Hôtellerie : le haut de gamme et le luxe tirent la rentabilité vers le haut

Pour les investisseurs qui lorgneraient l’hôtellerie au Maroc, la dernière édition du baromètre de l’hôtellerie, réalisé par le cabinet In Extenso-Deloitte et complété par STR Global, en collaboration avec l’Association nationale des investisseurs touristiaques (ANIT), est révélatrice.

Celle-ci illustre en effet la bonne santé des indicateurs de rentabilité en 2014, du moins pour l’échantillon étudié, même s’ils «restent en deçà des attentes des investisseurs».

Introduit au Maroc depuis 2013, ce baromètre synthétise les données reçues mensuellement par près de 80 hôtels, soit 14000 chambres, principalement rattachés à des groupes et enseignes nationaux et internationaux. En 2014, le taux d’occupation de ces établissements a atteint 62,1%, contre 60,9% l’année précédente. De la même façon, la recette moyenne par chambre (RMC) est passée de 801 DH en 2013 à 820 DH en 2014, et le revenu moyen par chambre disponible (RevPAR) a progressé de 4,2%, passant de 488DH à 509 DH.

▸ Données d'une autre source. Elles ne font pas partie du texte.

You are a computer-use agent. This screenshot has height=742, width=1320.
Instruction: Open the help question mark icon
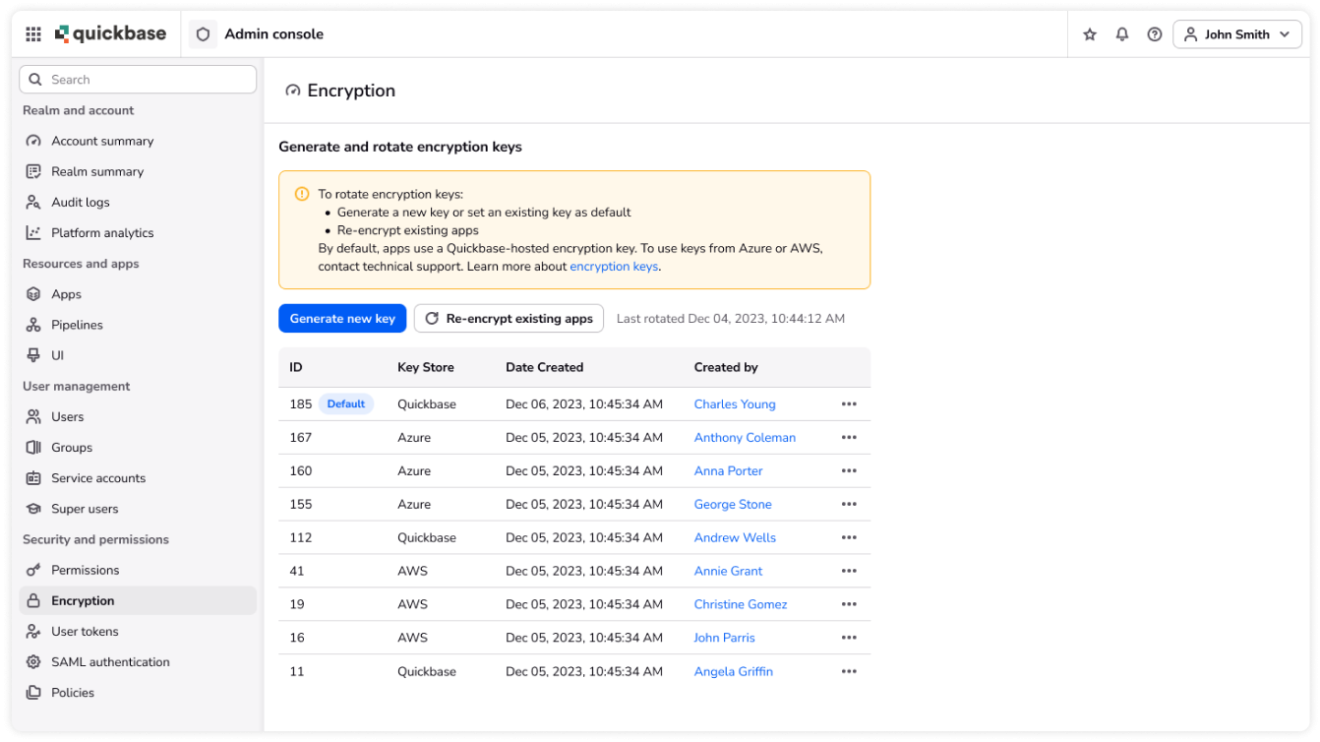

Il s’avère que les établissements de Rabat et Casablanca, profitant du tourisme d’affaires, ont généré la plus importante RMC sur l’ensemble des segments étudiés. Mais c’est à Marrakech et Agadir que le RevPAR a le plus fortement progressé, notamment dans le haut de gamme et le luxe, et le milieu de gamme.

Le Maroc est classé 6e sur une liste de 10 pays du bassin méditerranéen (France, Espagne, Portugal, Italie, Grèce, Turquie, Tunisie, Egypte, Israël) en termes de RMC. Il tombe à la 8e place selon le critère du taux d’occupation.